◆ To-do list:
1/ In the mailing list message, which protocol does SSPI try first before falling back to NTLM?
2/ Reproduce the stretch of the mailing list message from "- Is there a" through "server? (With Samba?)".

◆ Provided text:
=======

[Cvsnt] Kerberos: gserver and SSPI
Francis Irving
francis.irving at creaturelabs.com
Fri Apr 12 11:02:45 BST 2002
Thanks for the detailed reply Brian. I do have a few more questions
still.
- SSPI first tries to use Kerberos, otherwise it uses NTLM. Am I
right that this is Windows doing this? If later on Microsoft add some
other security protocols, it would automatically use those, if the
SSPI API does?
- Is there a user-level term for "SSPI"? That seems to be more than
API that you use to talk to Windows. Just describing it as "Windows
authentication (:sspi:)" might be reasonable.
- How does SSPI relate to :ntserver:? Which is more secure, is
ntserver being deprecated?
- Can SSPI connect to a Unix CVS server? (With Samba?)

=======

◆ Dataset section:
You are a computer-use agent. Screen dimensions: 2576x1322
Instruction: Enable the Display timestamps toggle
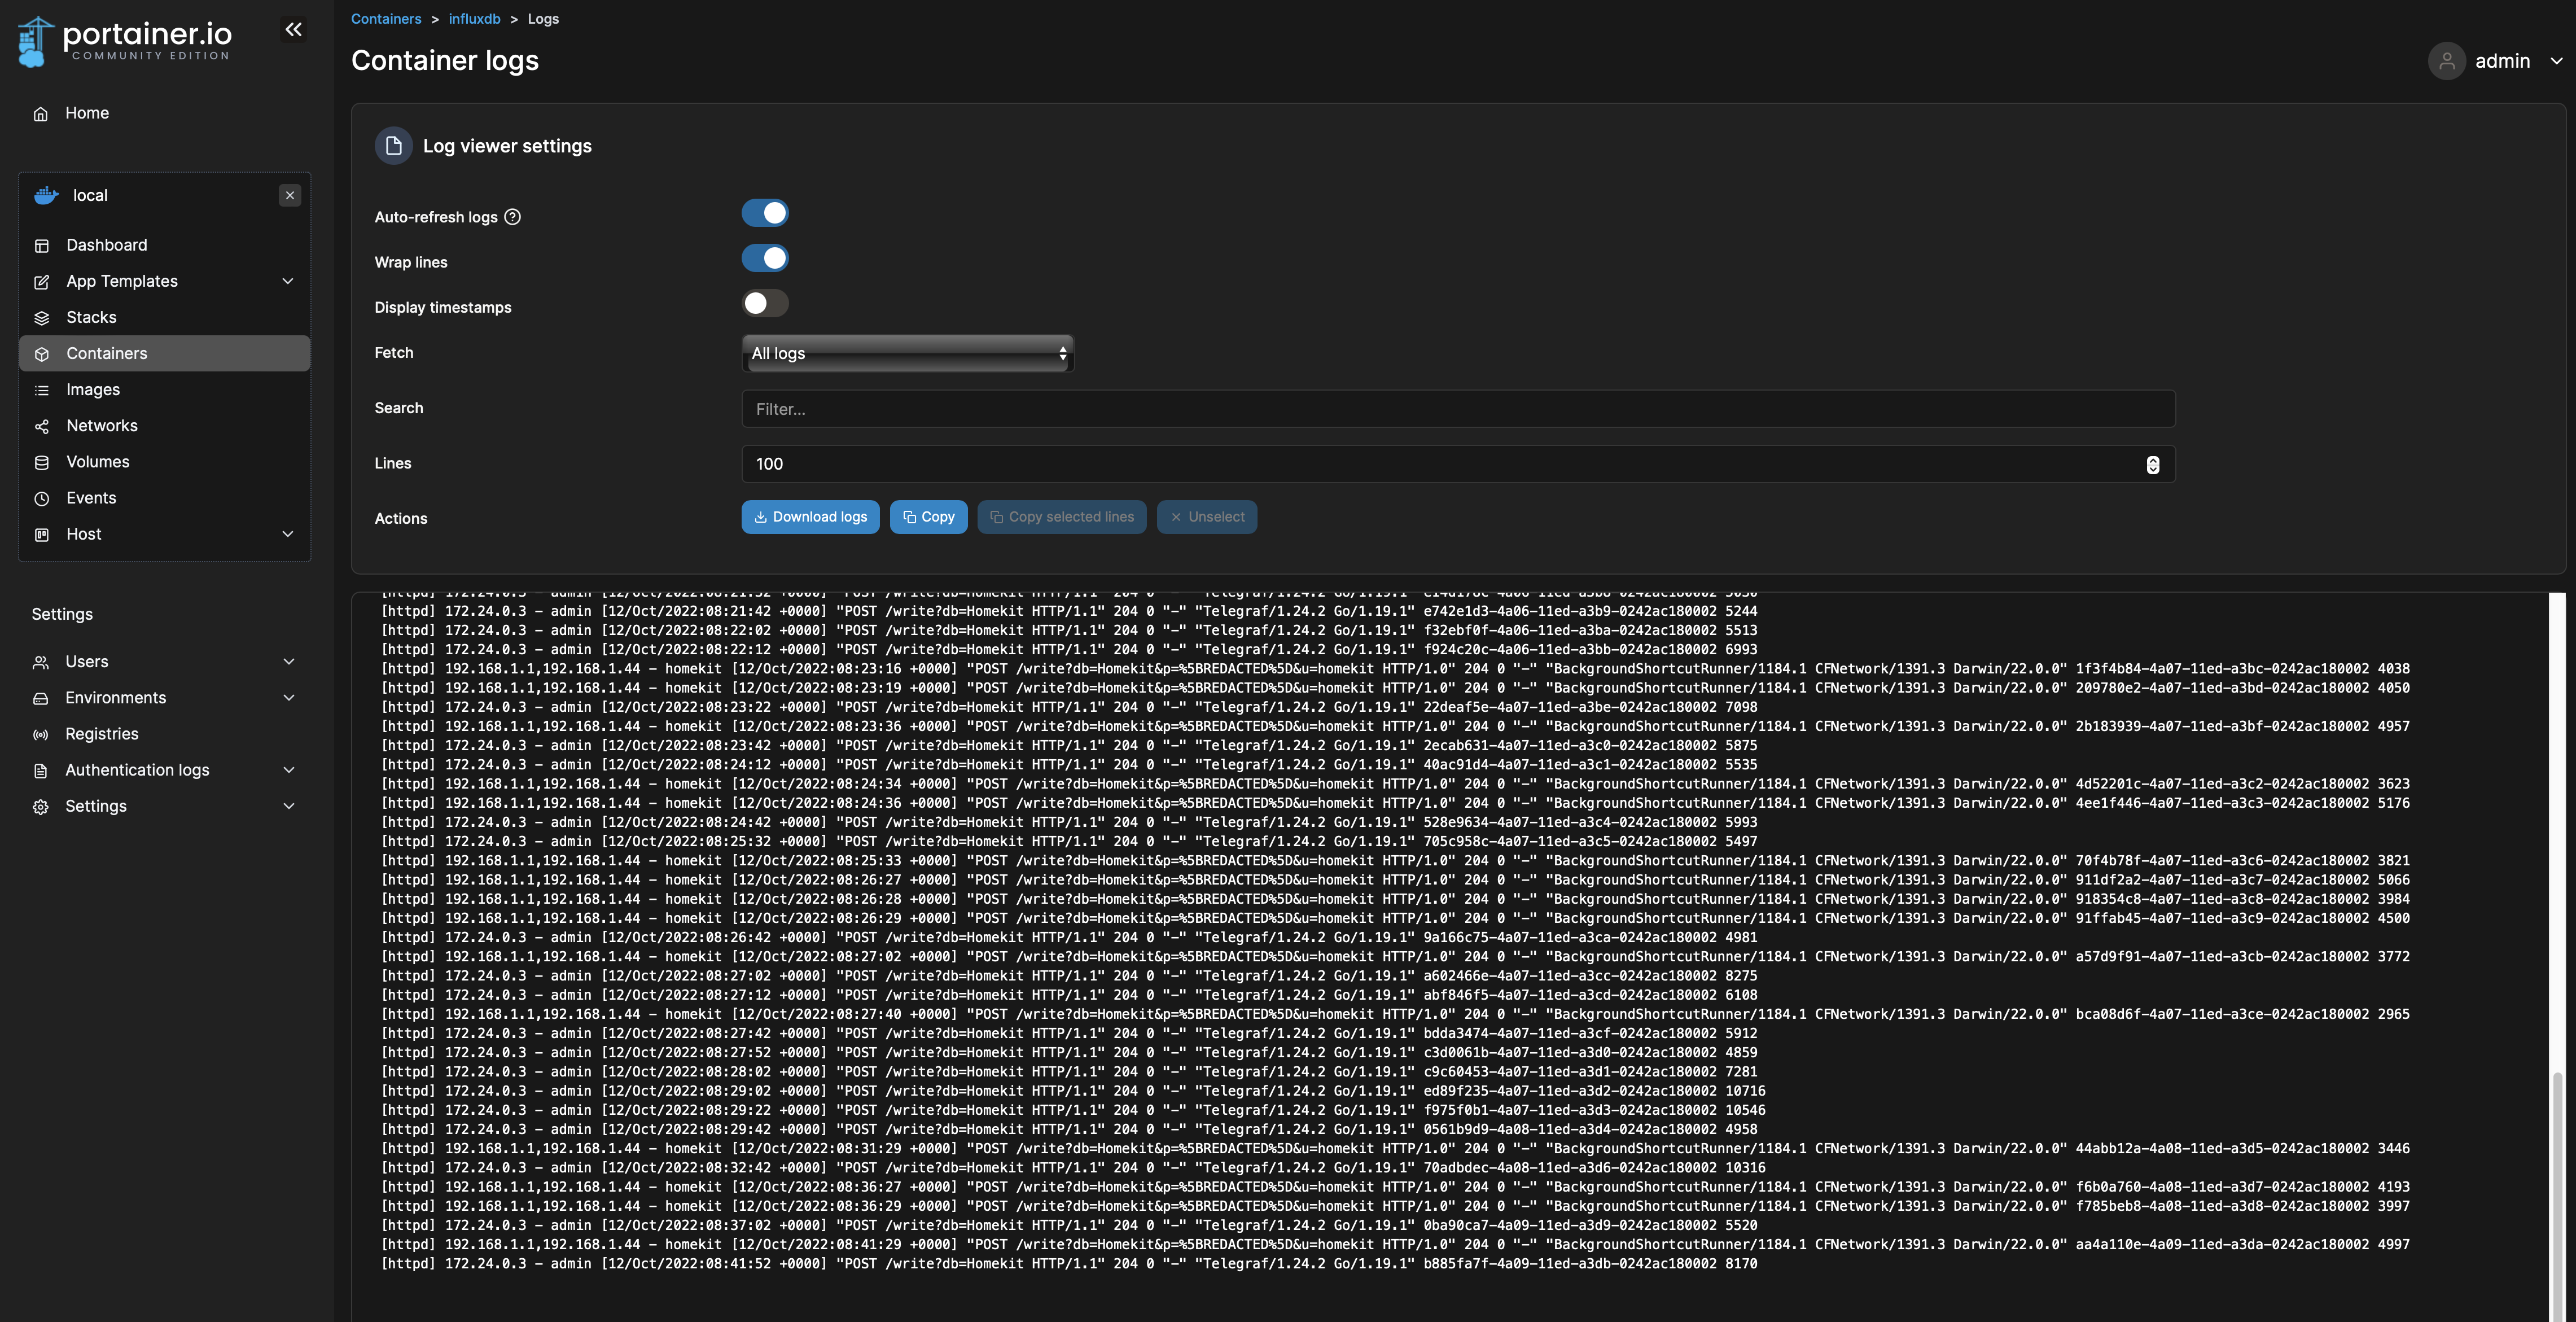(765, 303)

=======

◆ Responses to the tasks:
1/ Kerberos.

2/
- Is there a user-level term for "SSPI"? That seems to be more than
API that you use to talk to Windows. Just describing it as "Windows
authentication (:sspi:)" might be reasonable.
- How does SSPI relate to :ntserver:? Which is more secure, is
ntserver being deprecated?
- Can SSPI connect to a Unix CVS server? (With Samba?)